Quoi qu'il en soit, votre post me rappelle que vous aviez évoqué le cd Dacapo des 5 derniers quatuors, qui m'a fait saliver et que j'ai attendu pas mal de temps avant de pouvoir l'écouter. Mais la chose est faite, ce qui va me permettre de vous infliger quelques impressions sur les quatuors de Nørgård (je dois dire que je n'étais pas fan de la première série). Pour ceux qui veulent s'éviter la peine de lire la laïus qui suit, je dirai en résumé qu'il faut écouter les quatuors n°s 4, 5, 7, 8 et 9.
Les quatuors 1 à 6 sont réunis dans ce cd très moche sorti chez Kontrapunkt:
Dans le détail et en toute subjectivité ça donne ceci :
Quatuor n°1 (1952 - 7')
Sur une basse obstinée dans une ambiance à la Holmboe; c'est pas encore ça.
Quatuor n°2 "Brioso" (1952 - 19')
Très vif, très lumineux, très contrapuntique, un peu comme du Holmboe qui se lâche. Pas très original cependant (ça ressemble à du Holmboe)
Quatuor n°3 "Miniatures" (1959 - 4')
On se demandait comment ils avaient pu mettre 6 quatuors sur un seul cd : la réponse est ici. D'abord très atonal, avec des pizz très durs, puis presque romantique (un peu distancié) avec une sorte d'adagio lent. C'est joli mais pas très cohérent, comme le titre l'annonce d'ailleurs plus ou moins.
Quatuor n°4 "Dreamscape" (1962 - 15' )
Enfin du grand Nørgård : structure très linéaire avec des mouvements mélodiques internes qui n'émergent jamais. C'est une très belle réussite, quasi-tonale du reste, qui s'inscrit dans l'esprit des œuvres de Silvestrov ou de Pärt, voire de Scelsi.
Quatuor n°5 "Inscape" (1969 - 15')
Une autre perle : lentes ondulations linéaires ultraserrées, c'est un pendant ascétique du précédent quatuor dans l'esprit de Ligeti.
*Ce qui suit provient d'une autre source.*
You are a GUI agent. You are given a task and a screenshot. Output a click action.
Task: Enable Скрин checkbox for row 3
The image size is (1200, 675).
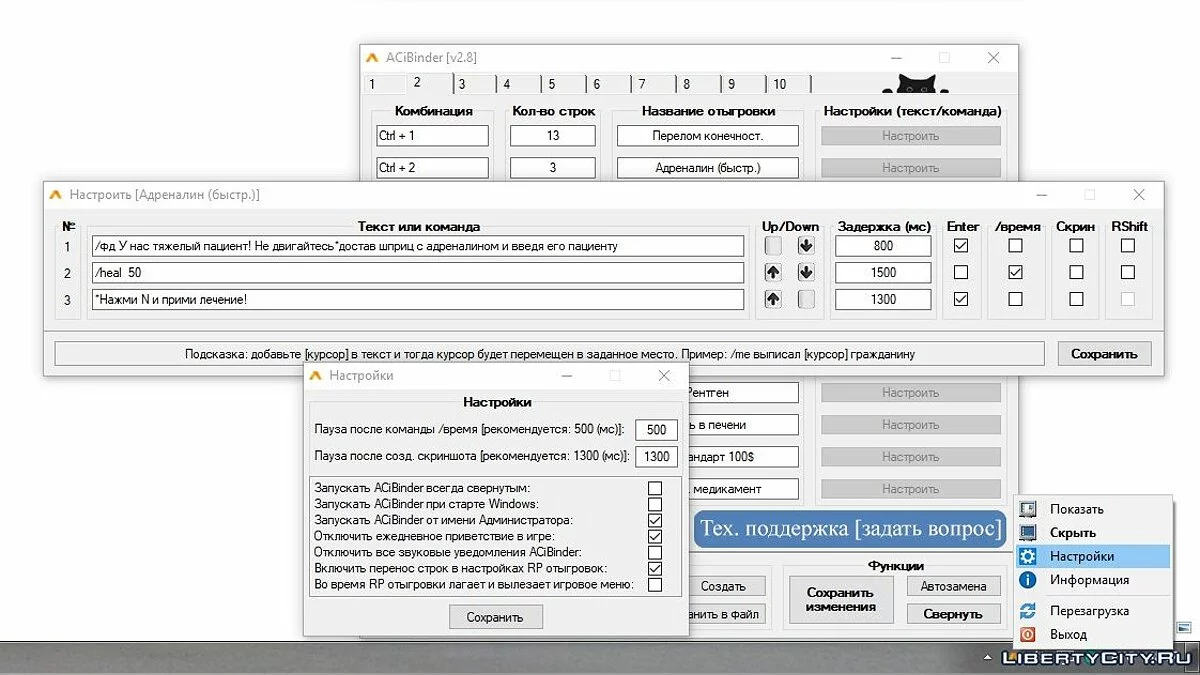[1076, 299]
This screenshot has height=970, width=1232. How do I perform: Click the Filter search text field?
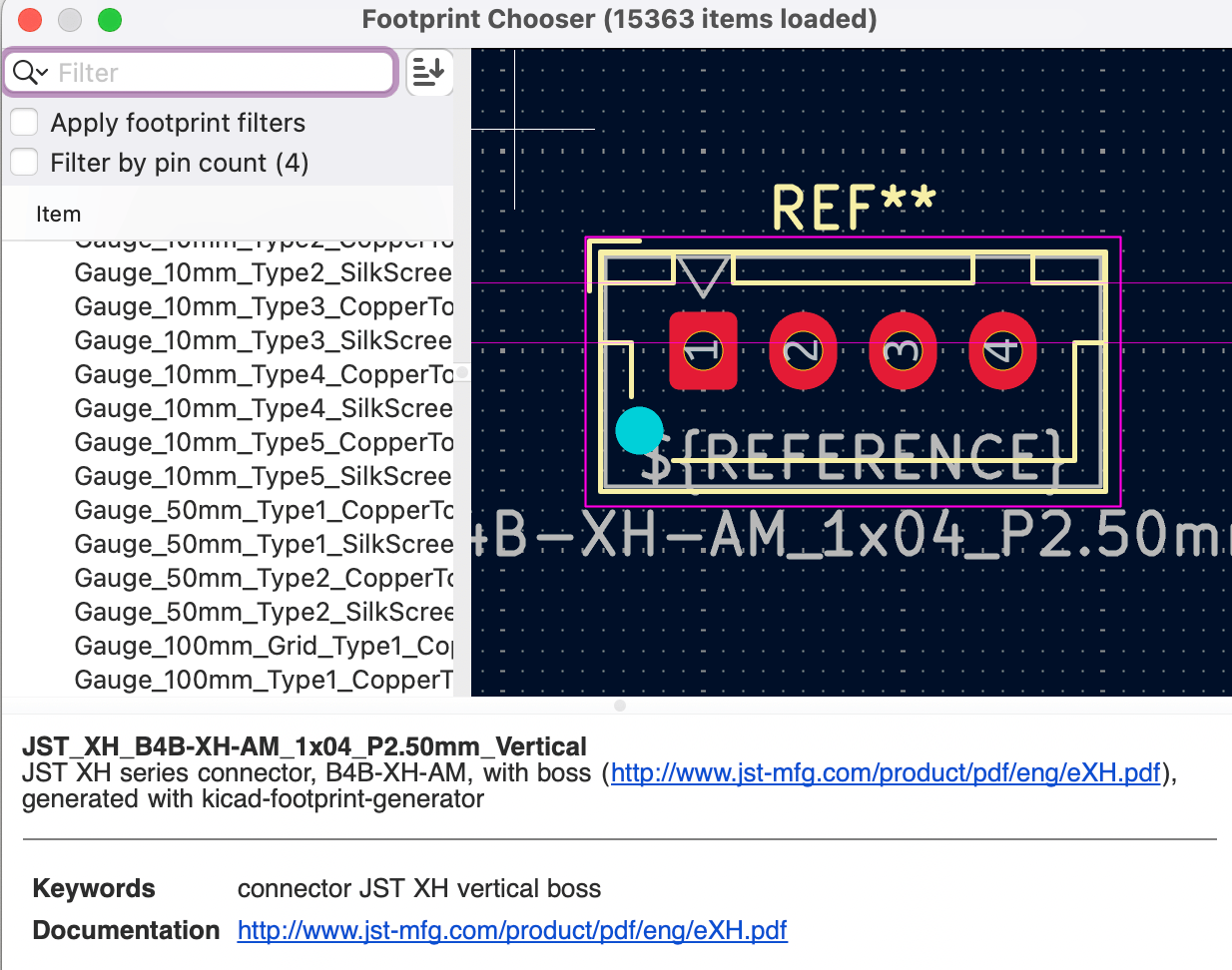pyautogui.click(x=220, y=73)
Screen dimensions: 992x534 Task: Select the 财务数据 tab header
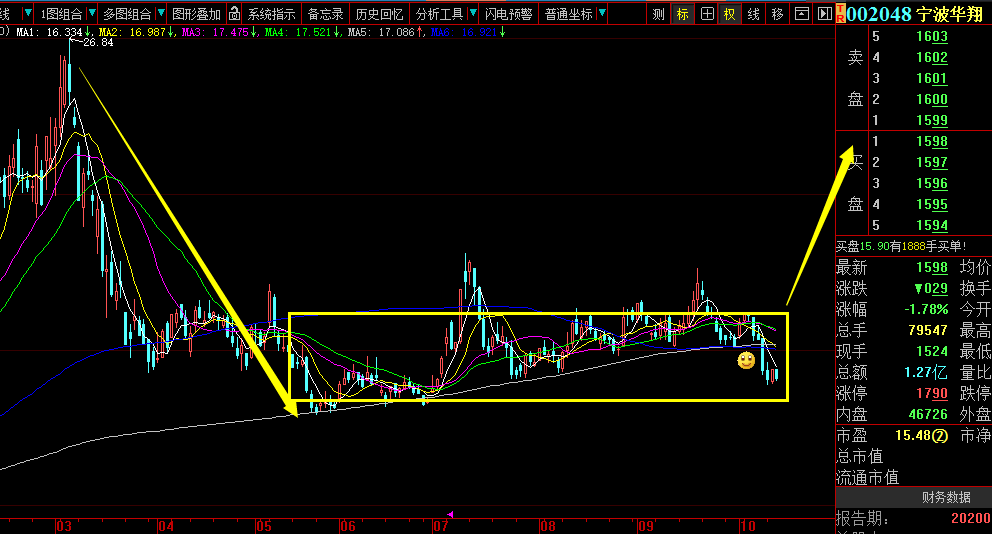pyautogui.click(x=946, y=498)
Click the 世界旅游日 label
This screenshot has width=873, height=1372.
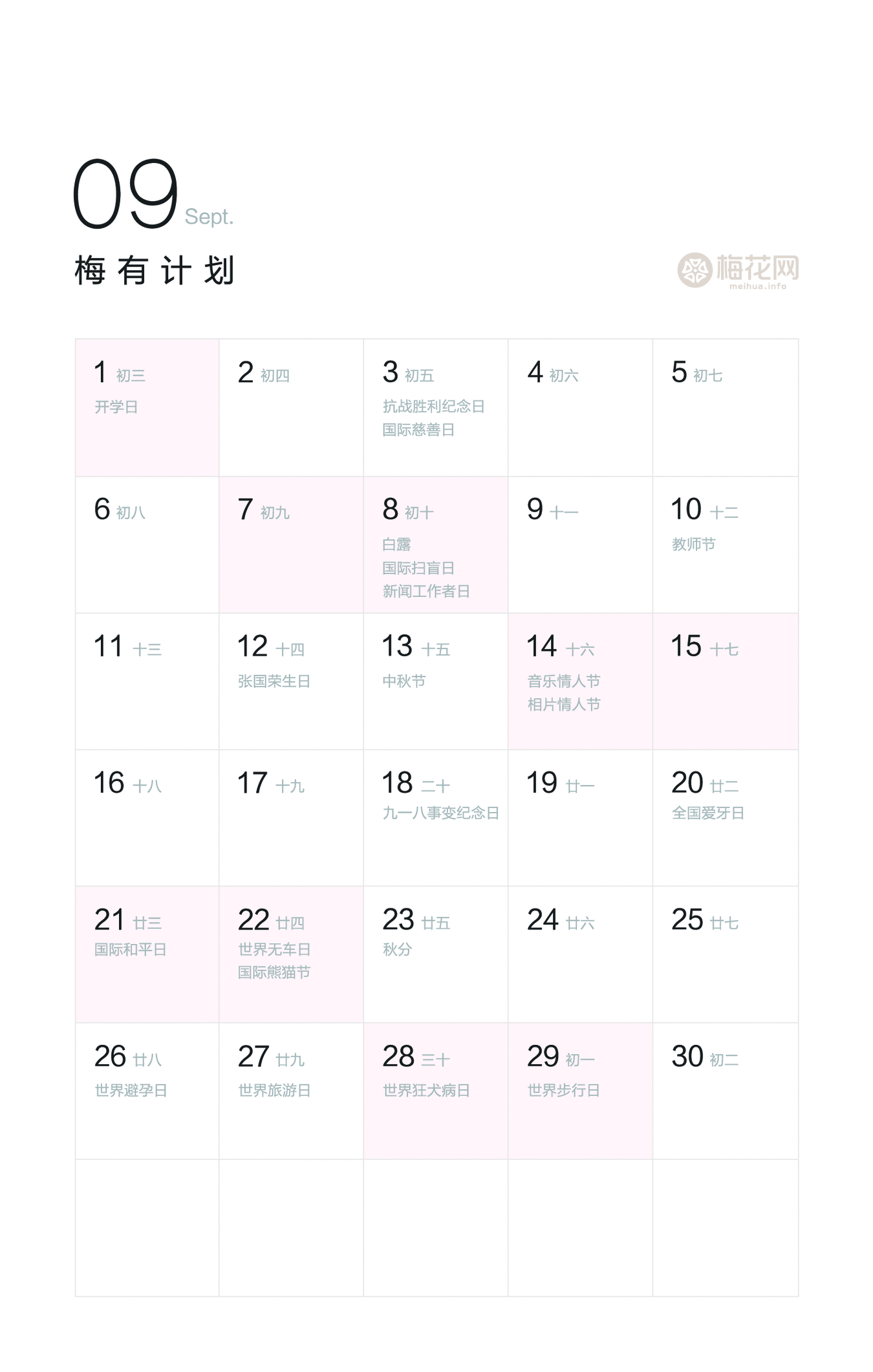click(x=274, y=1091)
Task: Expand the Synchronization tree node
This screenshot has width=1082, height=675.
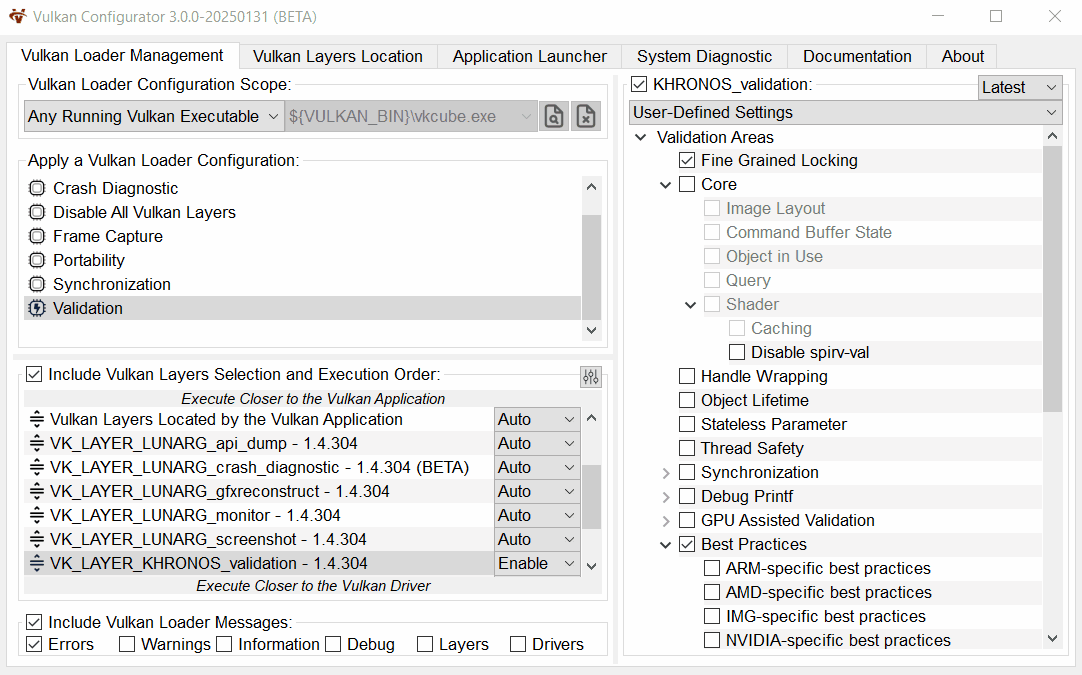Action: 666,472
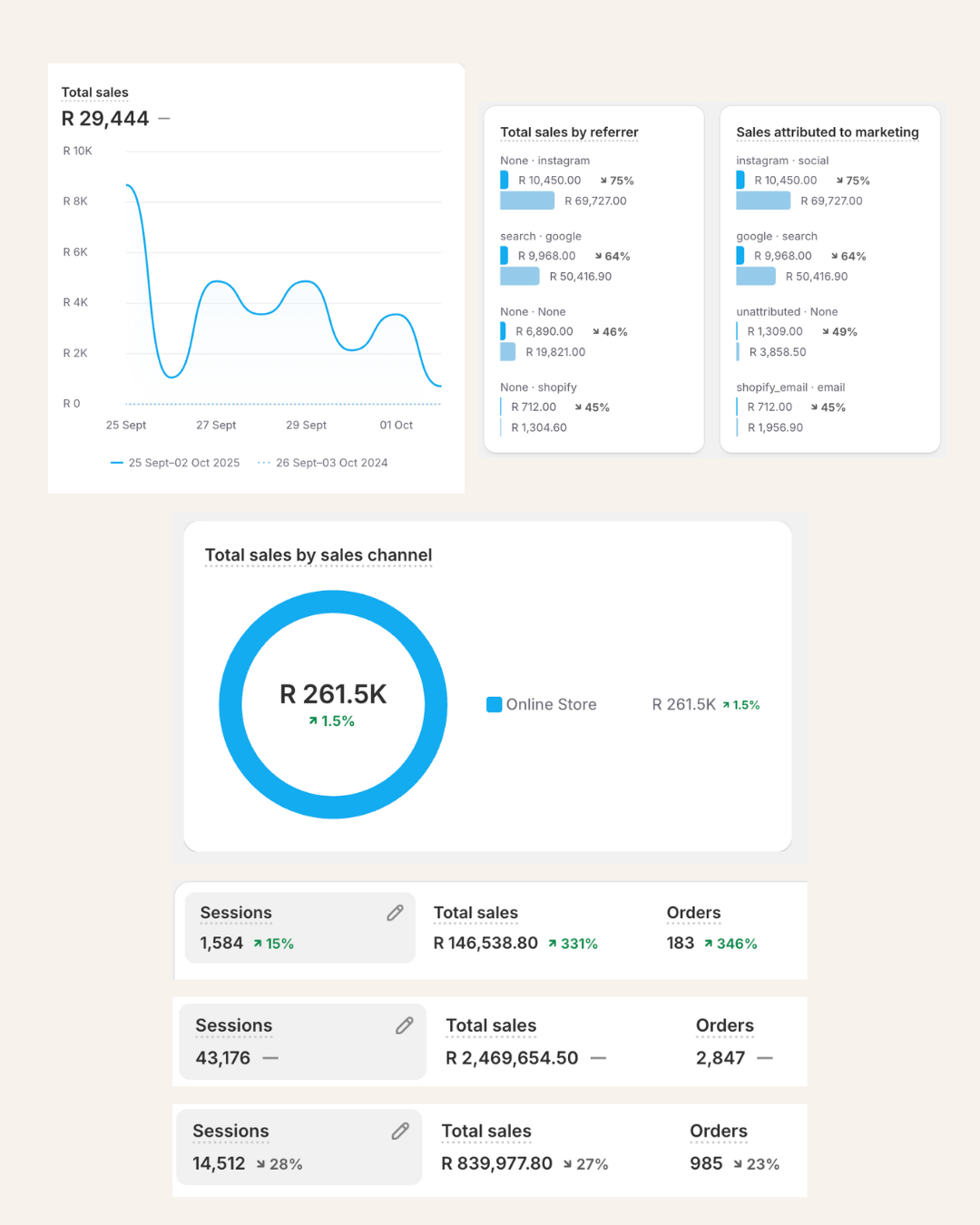
Task: Click the down arrow beside 27% total sales
Action: tap(568, 1164)
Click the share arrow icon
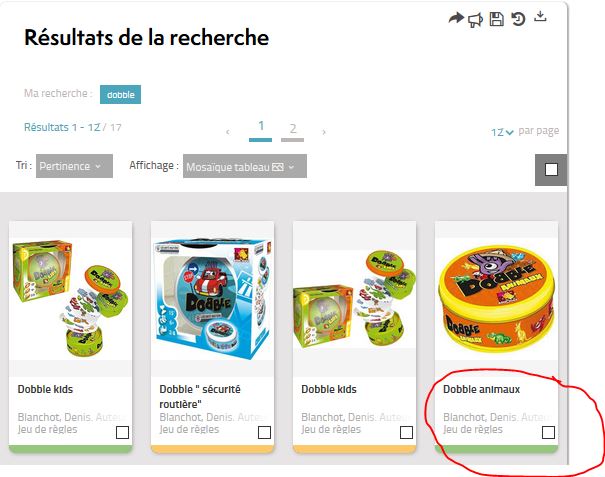Viewport: 605px width, 477px height. 456,18
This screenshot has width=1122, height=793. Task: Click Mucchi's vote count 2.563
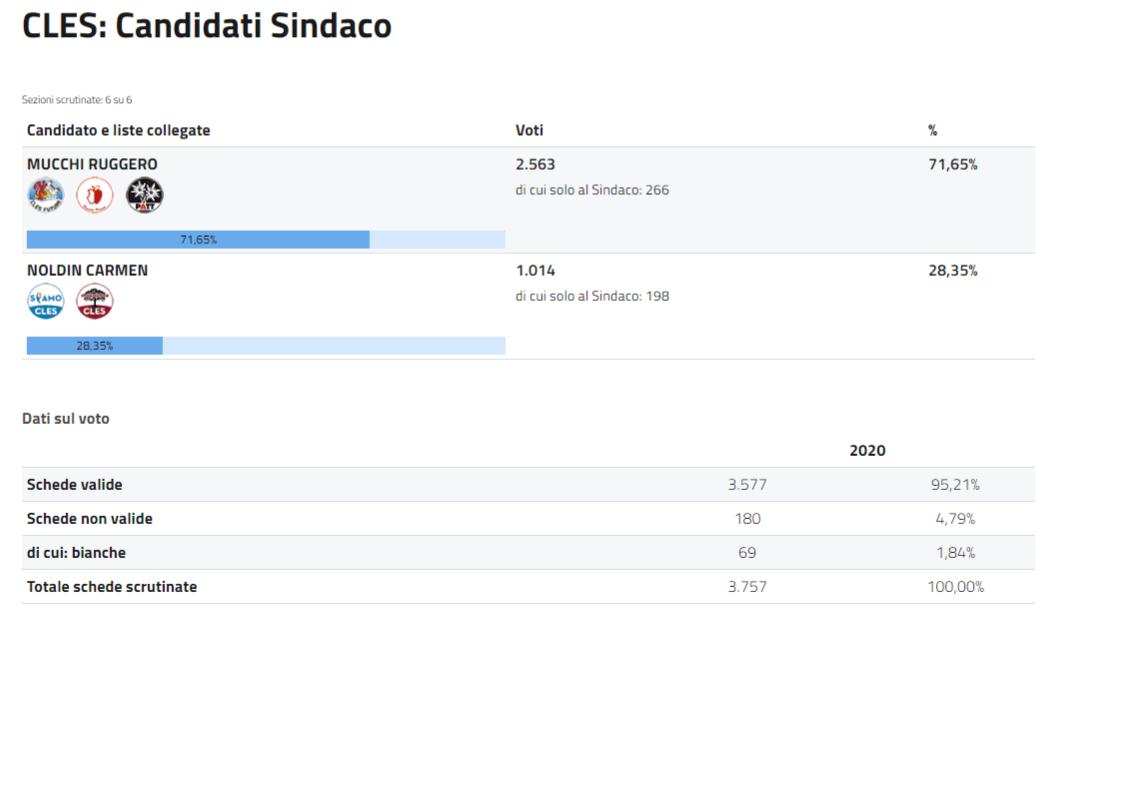[535, 165]
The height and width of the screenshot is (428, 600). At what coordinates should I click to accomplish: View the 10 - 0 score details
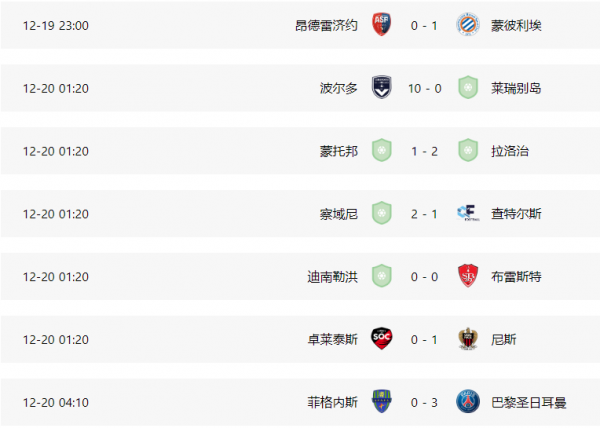[x=423, y=88]
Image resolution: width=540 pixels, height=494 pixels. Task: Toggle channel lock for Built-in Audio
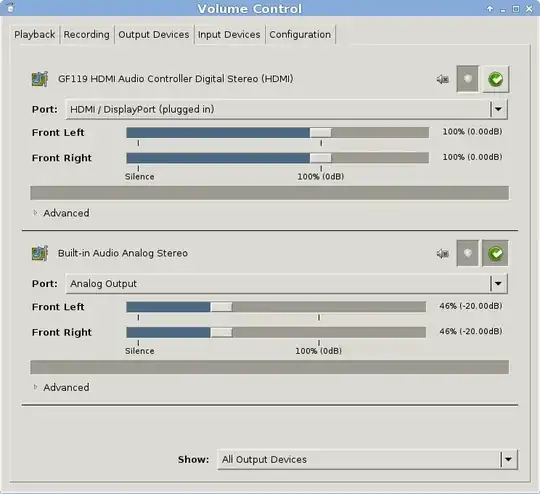pyautogui.click(x=467, y=254)
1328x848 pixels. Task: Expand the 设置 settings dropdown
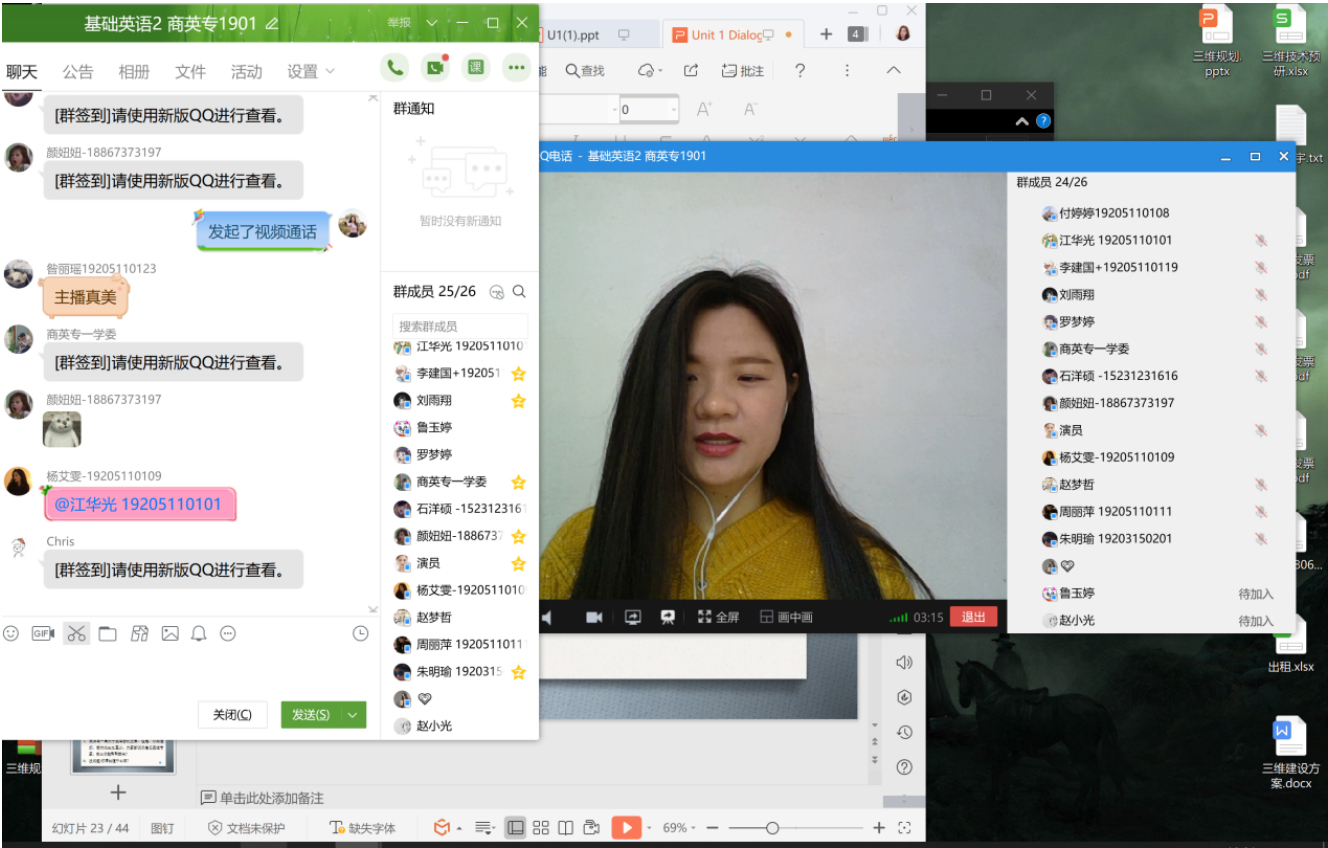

Les pizz de violoncelle à 12'20 viennent rompre habilement la monotonie qui commençait à s'installer: la partie qui suit, à la vivacité féérique glacée typique du compositeur, est splendide.
Quatuor n°6 "Tintinabulary" (1986 - 10')
17 ans plus tard... Au prétexte de tintinabulesque il nous fait carrément du post-Carter délirant, c'est-à-dire du n'importe quoi. Vraiment décevant.
Et le cd dont nous parlait Vazen au début de ce fil :
qui m'a paru d'un autre niveau d'inspiration : on enchaîne les chefs-d'oeuvre. A mon avis.
Quatuor n°7 (1994 - 16')
Superbe. Un premier mvt de pizz et de glissement léchés, le II est sublime, de très lointaines nappes de cordes qui sonnent comme des cors dans le lointain, interrompus de longs silences. Très évocateur.
Quatuor n°8 "Night Descending Like Smoke" (1997 - 21')
Celui-ci est un sommet (de densité, de puissance évocatrice et d'originalité). Brumes mouvantes de cordes (mvt I & IV), glissades spectrales, les notes ne sont jamais attaquées sauf dans le II. Le final est absolument sublime de mystère et de nostalgie diffuse.
Quatuor n°9 "Into the Source" (2001 - 21')
Effets d'irisations de doubles-cordes, de cordes entrelacées comme dans un tissu sonore; encore une fois magnifique.
Quatuor n°10 "Harvest Timeless" (2005 - 14')
Un début tonal résigné, puis un effet de tonalité dégingandée avec un travail très méticuleux sur les sonorités des instruments (pizz, cordes grattées, frottées etc), pas le meilleur.